Wed Aug 17 20:20:53 EDT 2022

On 2022-08-17, Barry <barry at barrys-emacs.org> wrote:
>> On 17 Aug 2022, at 18:30, Jon Ribbens via Python-list <python-list at python.org> wrote:
>> On 2022-08-17, Tobiah <toby at tobiah.org> wrote:
>>> I get data from various sources; client emails, spreadsheets, and
>>> data from web applications.  I find that I can do some_string.decode('latin1')
>>> to get unicode that I can use with xlsxwriter,
>>> or put <meta charset="latin1"> in the header of a web page to display
>>> European characters correctly.  But normally UTF-8 is recommended as
>>> the encoding to use today.  latin1 works correctly more often when I
>>> am using data from the wild.  It's frustrating that I have to play
>>> a guessing game to figure out how to use incoming text.   I'm just wondering
>>> if there are any thoughts.  What if we just globally decided to use utf-8?
>>> Could that ever happen?
>> 
>> That has already been decided, as much as it ever can be.
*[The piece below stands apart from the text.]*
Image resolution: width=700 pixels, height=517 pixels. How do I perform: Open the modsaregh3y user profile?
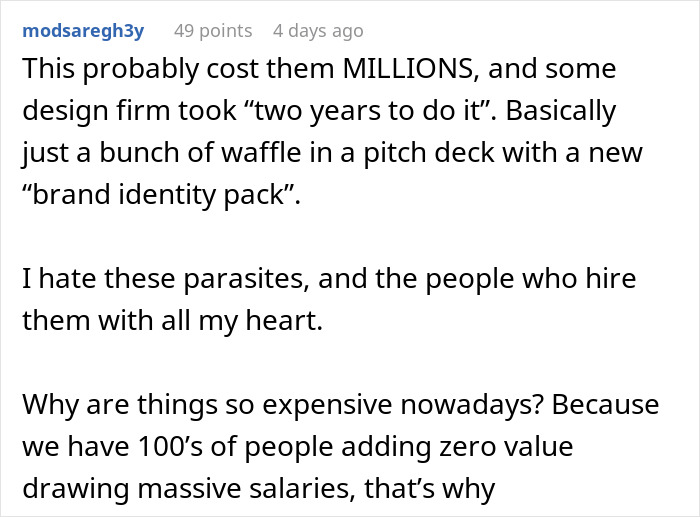[83, 31]
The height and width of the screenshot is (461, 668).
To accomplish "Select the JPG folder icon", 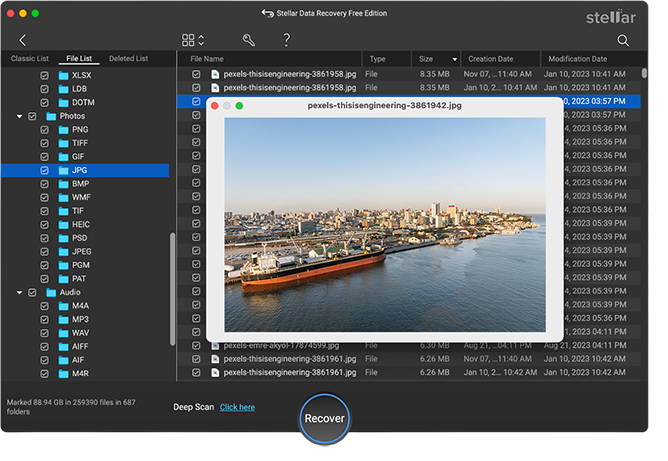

UTF-8 is
>> essentially always the correct encoding to use on output, and almost
>> always the correct encoding to assume on input absent any explicit
>> indication of another encoding. (e.g. the HTML "standard" says that
>> all HTML files must be UTF-8.)
>> 
>> If you are finding that your specific sources are often encoded with
>> latin-1 instead then you could always try something like:
>> 
>>    try:
>>        text = data.decode('utf-8')
>>    except UnicodeDecodeError:
>>        text = data.decode('latin-1')
>> 
>> (I think latin-1 text will almost always fail to be decoded as utf-8,
>> so this would work fairly reliably assuming those are the only two
>> encodings you see.)
>
> Only if a reserved byte is used in the string.
> It will often work in either.

Because it's actually ASCII and hence there's no difference between
interpreting it as utf-8 or iso-8859-1? In which case, who cares?

> For web pages it cannot be assumed that markup saying it’s utf-8 is
> correct. Many pages are I fact cp1252. Usually you find out because
> of a smart quote that is 0xa0 is cp1252 and illegal in utf-8.

Hence what I said above. But if a source explicitly states an encoding
and it's false then these days I see little need for sympathy.